To avoid it, you have to know what causes it. 2 thing can contribute to long legged stretching in new seedlings. Well, actually, only 1 thing, but ...

All plants produce Gibberellic Acid. GA is a growth hormone and is extremely potent even in small amounts. If your lights are too far away, GA will be increased to help your seedling to reach for more light. Lowering your lights will give the seedling the light it needs so GA will not be increased.

A bit more on GA.
GA increases the space between the nodes. Farmers can spray GA on corn fields to increase yield for silage. Note that only the corn stalk between the cobs are increased, not the number of cobs.

Spraying a mature Cannabis plant won't give you more bud, but it will increase it's height, there by helping reduce the odds for mold because of better air flow.o You can't keep spraying it though because eventually plants develop tolerance to it.

GA is also useful to germinate old seeds.


----------



## Cigarz (Jul 12, 2021)

Hmm i figured this was all common grow knowledge.


----------



## SidV (Jul 12, 2021)

This method is dangerous. Lots of handling at a very fragile.age. plants should only be burried deeper once the st m is not so fragile.


----------



## Slicksmitty (Jul 26, 2021)

medicaloutlaw said:


> how tall is too tall to the first leaf? Mine are all about 2 inches. I added a fan and lowered the light. I will replant as described if I need to. I am seed poor and cant afford to waste a seed.
> 
> I see good advice on this thread I will do my new sprouts in a 70% full cup next time!


I don't think there is a bad time for leaves, this plant is just shy of two weeks.


----------



## Slicksmitty (Jul 26, 2021)

Harrekin said:


> Why did you add nutes to a seedling?! You were specifically told above not to, so why the need to do it?
> 
> Seems more and more people on this site seem to THINK the more nutes you give a plant the better it will turn out...

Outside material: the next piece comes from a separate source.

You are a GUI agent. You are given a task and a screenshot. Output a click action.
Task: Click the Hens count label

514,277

For the first 4 weeks depending on your grow method and your medium they don't need much unless you doing hydroponic or aeroponic. Good soils and just good clean rain water can work wonders.


----------



## Slicksmitty (Jul 26, 2021)

katfan said:


> I'm having this exact same problem! I'm a first timer as well. I am using a 4ft T5 fluorescent that I placed about 4-5 inches above my seed trays. Now I have seedlings that are about 3" tall! Anyway, I'm planning to replant tomorrow into bigger pots for veg, so I will just be careful when transplanting and then cover the stems with loose soil up to the cotyeldon leaves. One question though...my local hydro store thought I should start og nutes already in week 1 using pro organics line and I wonder if I should use plain water directly after transplanting or go ahead and use some more of my 1/4 strength nutes? I watered yesterday with plain water, today with nutes. Any thoughts?

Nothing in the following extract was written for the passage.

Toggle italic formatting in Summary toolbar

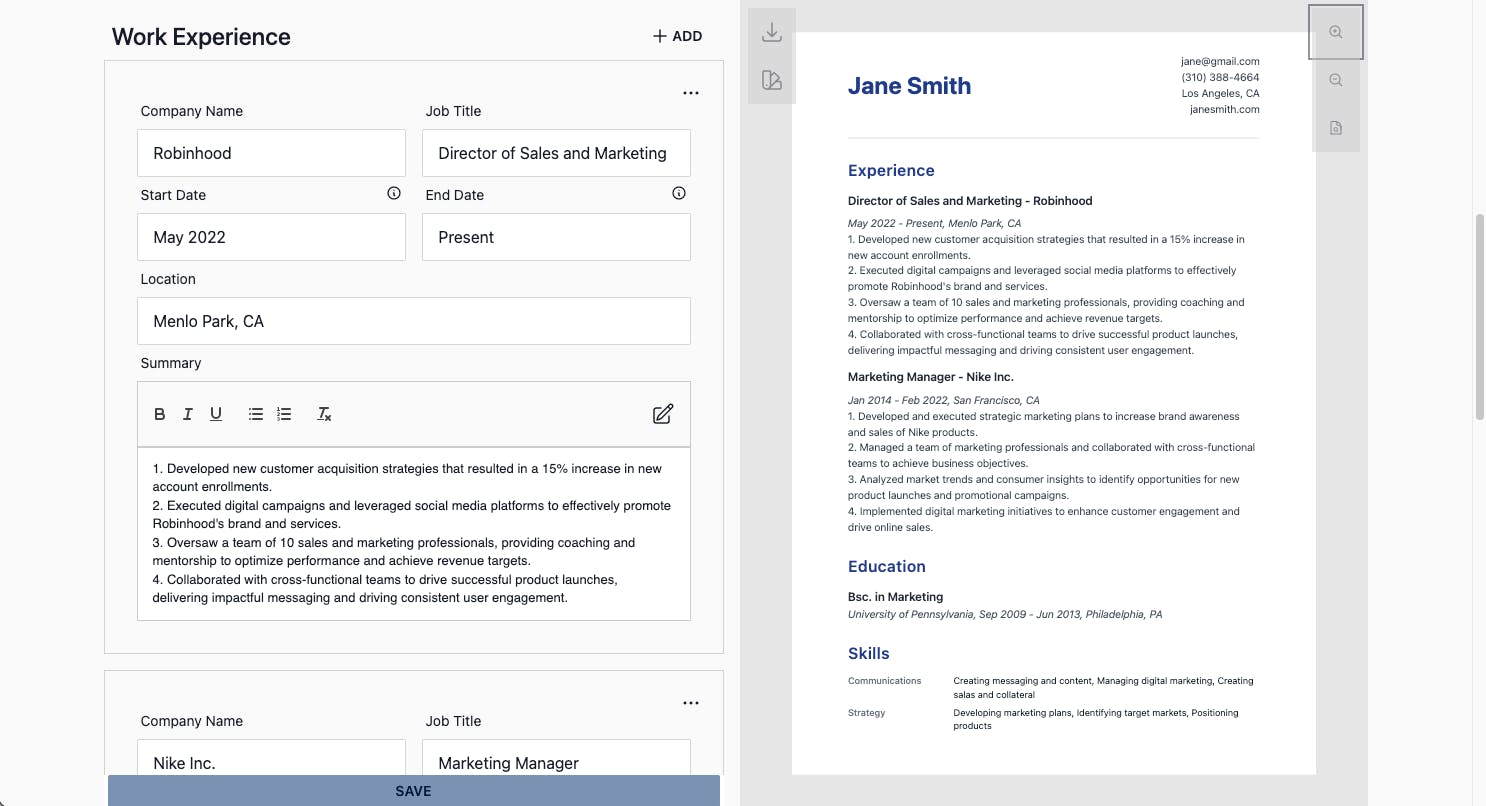(187, 414)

When I water the first 3-4 weeks of veg (approx.... Every plant has a personality) Use water only. Your soil has all it needs w/ water. About 2 weeks before pre flower add nutes some where around 4-2-3 about tri-weekly but no more than 4 days in a week and one of those days just water no nutes. After your sure you are in full flower reduce nitrogen. A mix around 1-4-8. Do that twice weekly. You do more just watch for over water signs you can instigate molding. Again all plants have different reactions. About 2 weeks from harvest water only. This will flush the nutes from the plant and preserve the flavor of your gold.


----------



## goingreen2020 (Aug 22, 2021)

Day 6
Spiderfarms 100W LED @ 24"
Do you think these are leggy?


----------



## buggzl (Sep 2, 2021)

They need light. I can see darkness down there.


----------



## Boreal Curing (Sep 4, 2021)

As sprouts, I keep the lights about 2" over them. Once they're bonafide seedlings I raise it to 3 above the plants. I keep them about 4 inches higher for a month. Then they go under proper grow lights (=>1000w) and keep the lights 12 to 24 inches above.

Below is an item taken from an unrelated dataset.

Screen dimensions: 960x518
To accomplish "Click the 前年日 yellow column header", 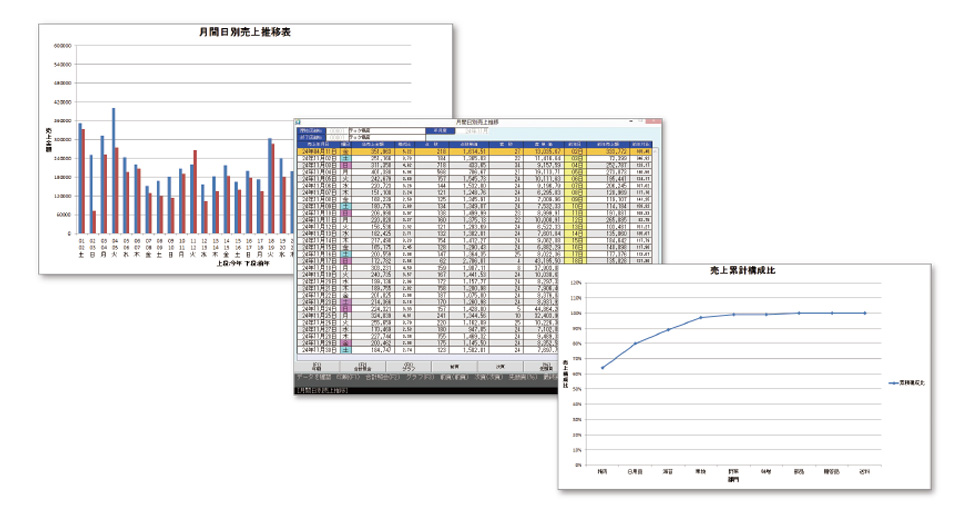I will pos(577,143).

I find t5s best at keeping them short. Normal fluorescent shop lights work great as well.


----------



## Chipster69 (Oct 10, 2021)

goten said:


> This is just to show you how easy it is to bury those long stretchy stems ,
> 
> After you replant them make sure you lower your lights so they wont continue to stretch
> 
> ...


Great tips cheers


----------



## ToneOZ (Oct 10, 2021)

Boreal Curing said:


> As sprouts, I keep the lights about 2" over them. Once they're bonafide seedlings I raise it to 3 above the plants. I keep them about 4 inches higher for a month. Then they go under proper grow lights (=>1000w) and keep the lights 12 to 24 inches above.
> 
> I find t5s best at keeping them short. Normal fluorescent shop lights work great as well.


Having trouble finding floro shop lights locally and online. Where do you get them. NoN led lights


----------



## Chipster69 (Oct 10, 2021)

ToneOZ said:


> Having trouble finding floro shop lights locally and online. Where do you get them. NoN led lights


I get all my stuff from Ali Express, if you can be bothered to wait 6 weeks all you need is there, and cheap too.


----------



## Boreal Curing (Oct 10, 2021)

ToneOZ said:


> Having trouble finding floro shop lights locally and online. Where do you get them. NoN led lights


Get them anywhere. Home Depot, Amazon, AliExpress (if you don't mind waiting). Walk in to home Depot lighting section. Lots to choose from. Just the cheapest.


----------



## ToneOZ (Oct 10, 2021)

Boreal Curing said:


> Get them anywhere. Home Depot, Amazon, AliExpress (if you don't mind waiting). Walk in to home Depot lighting section. Lots to choose from. Just the cheapest.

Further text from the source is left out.